The Pensions Lifetime Allowance Savings Limit (LTA) was originally introduced by HMRC to introduce an additional tax on the very wealthiest pensioners, or at least those who have managed to build up a significant pension fund at retirement. This LTA (currently £1,055,000) has only recently started to rise with inflation (CPI), having previously been cut three times since its introduction in 2010. Whilst initially it was estimated this LTA cap would only affect around 185,000 individuals, recent figures issued by Royal London suggest that about 290,000 people have already breached this pensions savings limit, and this number is expected to rise to by another 1.25m as more people retire over the next few years.  

Lifetime Allowance Charges – what rates apply?

The LTA effectively specifies the amount an individual can hold in total pension savings, before they must pay additional tax on any withdrawal over this limit. These additional tax charges are significant – 55% on amount exceeded if you draw it as a lump sum, and 25% if taken in any other method. This 25% is in addition to normal income tax due on regular annual pension withdrawals.

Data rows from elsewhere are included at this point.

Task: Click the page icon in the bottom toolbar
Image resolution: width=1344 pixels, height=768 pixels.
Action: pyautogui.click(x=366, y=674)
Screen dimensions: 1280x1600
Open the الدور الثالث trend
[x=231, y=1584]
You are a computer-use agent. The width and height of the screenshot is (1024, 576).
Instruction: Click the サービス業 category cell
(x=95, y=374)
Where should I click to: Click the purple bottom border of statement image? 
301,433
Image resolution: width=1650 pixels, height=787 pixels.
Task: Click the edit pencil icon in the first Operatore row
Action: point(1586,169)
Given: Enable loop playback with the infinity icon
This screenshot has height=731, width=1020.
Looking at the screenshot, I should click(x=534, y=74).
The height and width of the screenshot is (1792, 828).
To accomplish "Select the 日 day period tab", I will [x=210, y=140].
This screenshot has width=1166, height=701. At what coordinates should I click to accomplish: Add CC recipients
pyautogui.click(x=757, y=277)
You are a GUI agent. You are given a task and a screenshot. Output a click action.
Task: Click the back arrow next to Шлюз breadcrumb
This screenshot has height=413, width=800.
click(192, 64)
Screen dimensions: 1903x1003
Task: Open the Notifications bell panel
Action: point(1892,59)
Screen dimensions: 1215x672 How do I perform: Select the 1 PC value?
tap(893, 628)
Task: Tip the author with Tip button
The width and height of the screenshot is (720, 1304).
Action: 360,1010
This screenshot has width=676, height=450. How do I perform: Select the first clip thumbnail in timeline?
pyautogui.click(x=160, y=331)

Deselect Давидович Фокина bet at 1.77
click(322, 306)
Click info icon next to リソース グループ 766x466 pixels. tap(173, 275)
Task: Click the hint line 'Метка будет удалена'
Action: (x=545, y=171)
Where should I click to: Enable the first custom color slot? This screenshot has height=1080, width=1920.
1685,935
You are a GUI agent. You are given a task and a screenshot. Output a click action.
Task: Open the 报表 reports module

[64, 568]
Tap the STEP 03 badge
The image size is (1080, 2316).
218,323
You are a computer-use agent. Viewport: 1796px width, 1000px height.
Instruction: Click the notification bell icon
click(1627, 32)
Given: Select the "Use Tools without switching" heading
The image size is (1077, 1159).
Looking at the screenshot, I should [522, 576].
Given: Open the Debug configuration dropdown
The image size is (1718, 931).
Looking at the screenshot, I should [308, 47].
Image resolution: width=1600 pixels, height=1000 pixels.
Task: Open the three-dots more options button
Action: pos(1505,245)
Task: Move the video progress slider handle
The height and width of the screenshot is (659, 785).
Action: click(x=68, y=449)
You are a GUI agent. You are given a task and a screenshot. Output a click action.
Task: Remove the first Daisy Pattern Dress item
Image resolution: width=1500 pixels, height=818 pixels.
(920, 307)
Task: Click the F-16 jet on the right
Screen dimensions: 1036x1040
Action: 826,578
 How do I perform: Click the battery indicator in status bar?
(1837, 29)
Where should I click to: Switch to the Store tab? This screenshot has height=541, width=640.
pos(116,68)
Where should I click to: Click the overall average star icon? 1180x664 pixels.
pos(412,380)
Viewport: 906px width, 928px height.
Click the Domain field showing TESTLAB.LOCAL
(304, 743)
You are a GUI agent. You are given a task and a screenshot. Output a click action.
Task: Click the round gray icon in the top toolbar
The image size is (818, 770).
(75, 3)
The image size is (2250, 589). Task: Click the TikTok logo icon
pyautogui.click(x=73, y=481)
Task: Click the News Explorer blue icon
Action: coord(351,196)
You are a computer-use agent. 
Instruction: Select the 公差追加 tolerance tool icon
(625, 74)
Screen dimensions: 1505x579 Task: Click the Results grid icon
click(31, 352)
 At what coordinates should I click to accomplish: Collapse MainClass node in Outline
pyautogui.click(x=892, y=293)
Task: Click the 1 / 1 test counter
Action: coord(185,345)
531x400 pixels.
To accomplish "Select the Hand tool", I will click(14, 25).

Whilst the Lifetime Allowance is now increasing with inflation, earnings tend to increase above inflation, and funds in pension savings should, over the long term, also grow faster than inflation. It is therefore inevitable more individuals will be caught over the longer term.

Who may be affected?

The Royal London published the above findings last month, confirming the expected LTA issues, going on to report that of the 290,000 individuals who have already exceeded the LTA, around half are continuing to add to their pension funds, effectively storing up a tax time bomb when they come to withdraw.  They also highlight that relatively senior public sector workers with long service are at significant risk of breaching the LTA, due to being members of generous Defined Benefit/Final Salary Schemes, and who now may also have to work to 65 or beyond, rather than to 60. The lifetime allowance restrictions will therefore affect GPs and NHS consultants possibly forcing them to retire early. 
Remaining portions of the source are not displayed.